* Records for this exercise *

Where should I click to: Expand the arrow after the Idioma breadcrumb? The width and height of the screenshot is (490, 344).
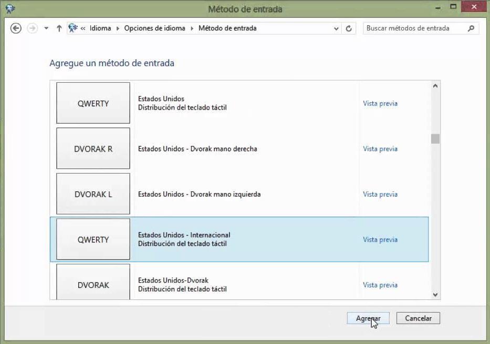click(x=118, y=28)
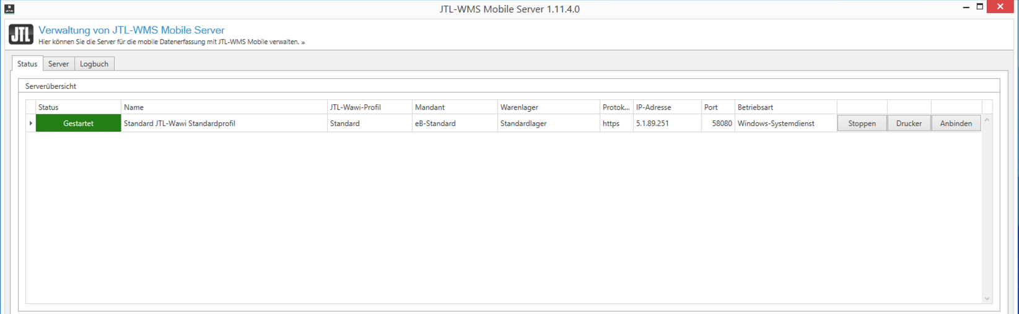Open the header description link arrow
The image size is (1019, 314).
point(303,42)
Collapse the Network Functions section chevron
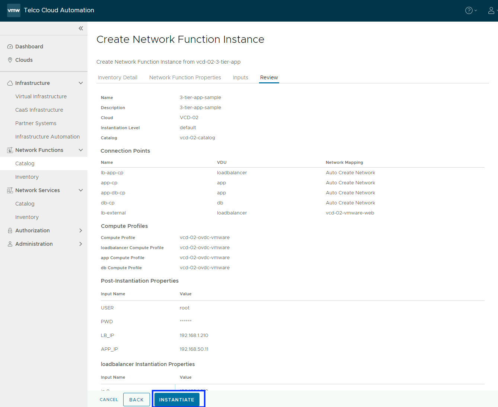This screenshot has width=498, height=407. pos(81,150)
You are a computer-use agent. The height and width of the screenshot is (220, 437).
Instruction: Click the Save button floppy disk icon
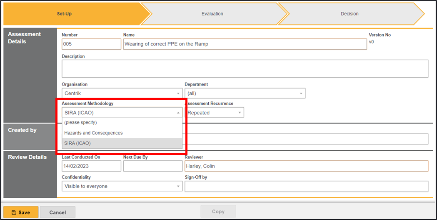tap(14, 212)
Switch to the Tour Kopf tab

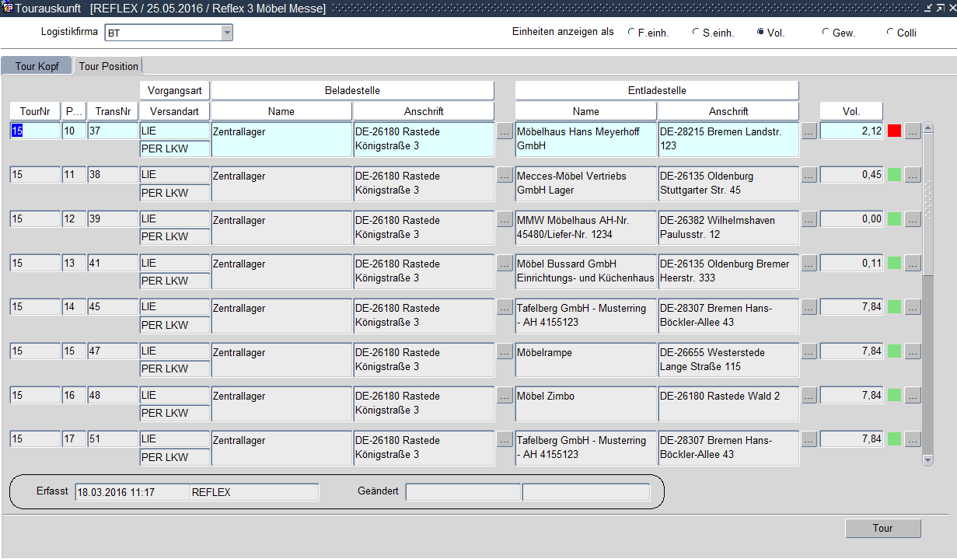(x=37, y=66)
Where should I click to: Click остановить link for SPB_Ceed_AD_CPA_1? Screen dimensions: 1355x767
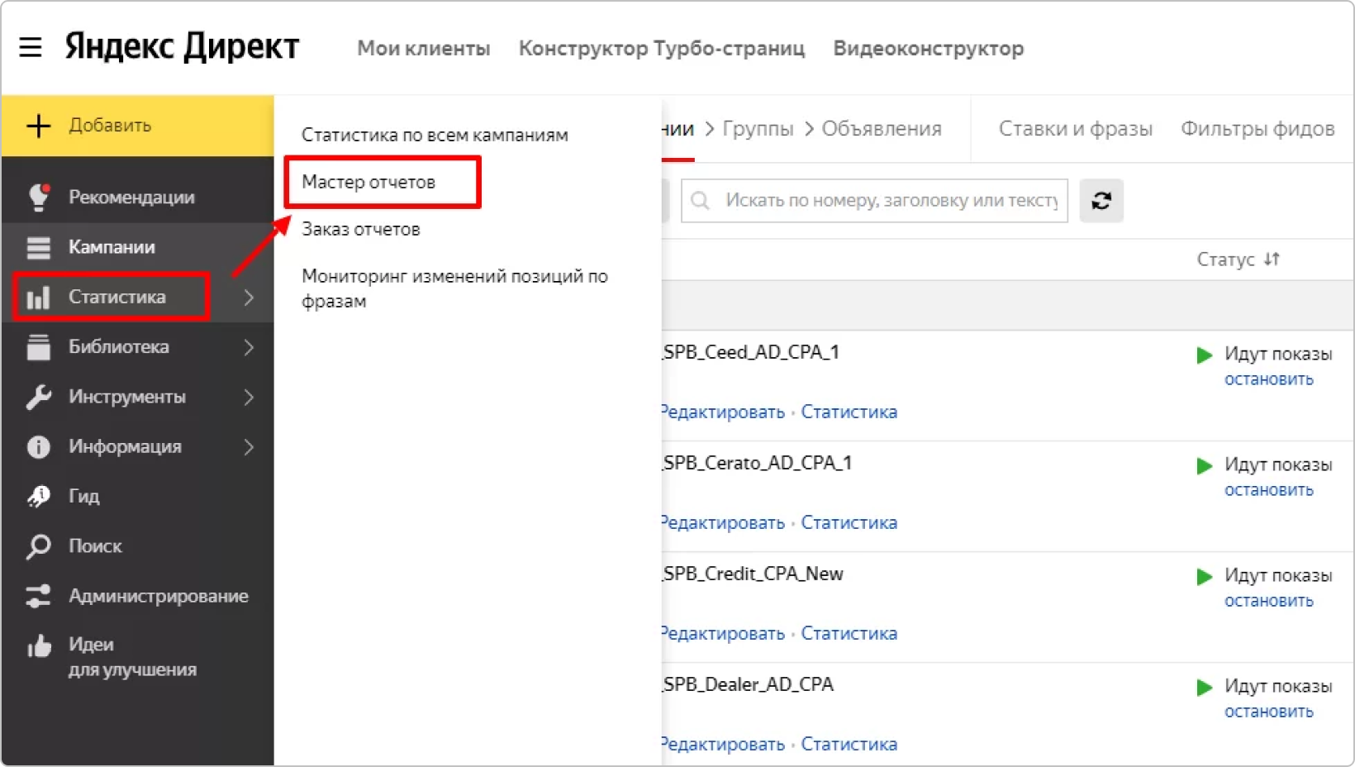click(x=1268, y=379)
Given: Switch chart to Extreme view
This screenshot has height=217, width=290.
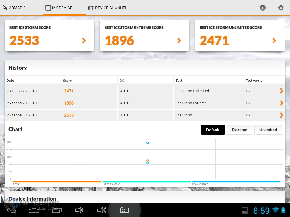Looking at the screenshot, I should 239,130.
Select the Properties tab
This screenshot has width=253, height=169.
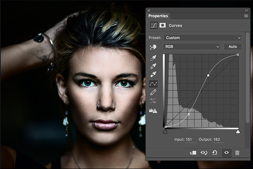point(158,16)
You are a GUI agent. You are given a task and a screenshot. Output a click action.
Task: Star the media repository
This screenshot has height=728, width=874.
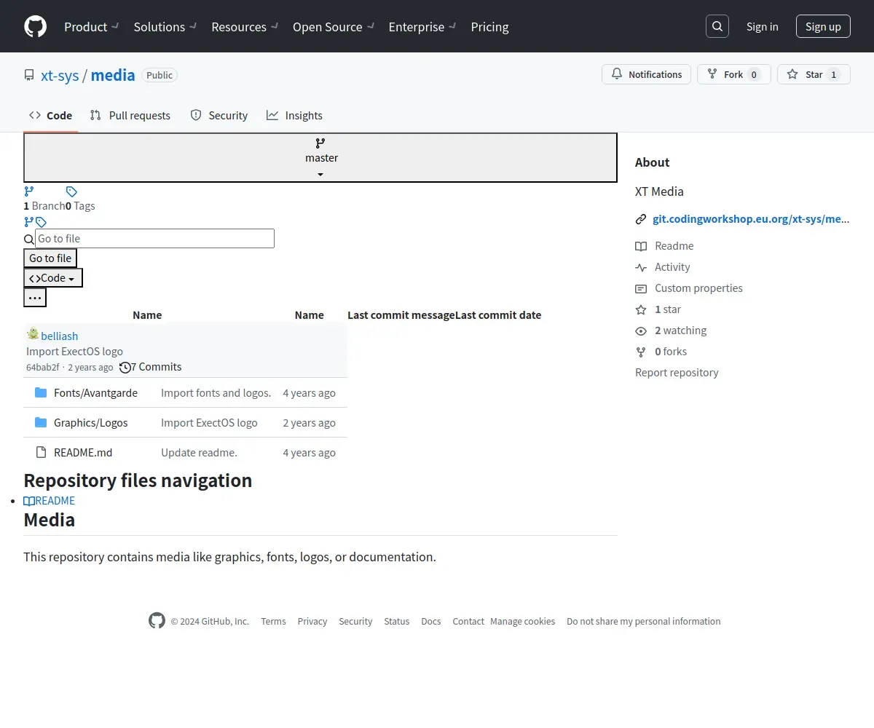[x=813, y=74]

* Prompt *
Leave the pictures out and set down the rest of the listing above exactly.

* Reply to the exercise *
Where should I click to: Expand the arrow after the Idioma breadcrumb? The width and height of the screenshot is (490, 344).
click(x=118, y=28)
Open the header description link arrow
The image size is (1019, 314).
point(303,42)
Collapse the Network Functions section chevron
This screenshot has width=498, height=407. pos(81,150)
You are a computer-use agent. The height and width of the screenshot is (220, 437).
Instruction: Click the Save button floppy disk icon
tap(14, 212)
Switch to the Tour Kopf tab

(x=37, y=66)
Where should I click to: Click остановить link for SPB_Ceed_AD_CPA_1? Screen dimensions: 1355x767
click(x=1268, y=379)
Given: Switch chart to Extreme view
This screenshot has height=217, width=290.
Looking at the screenshot, I should 239,130.
Select the Properties tab
This screenshot has width=253, height=169.
point(158,16)
You are a GUI agent. You are given a task and a screenshot. Output a click action.
Task: Star the media repository
This screenshot has height=728, width=874.
[x=813, y=74]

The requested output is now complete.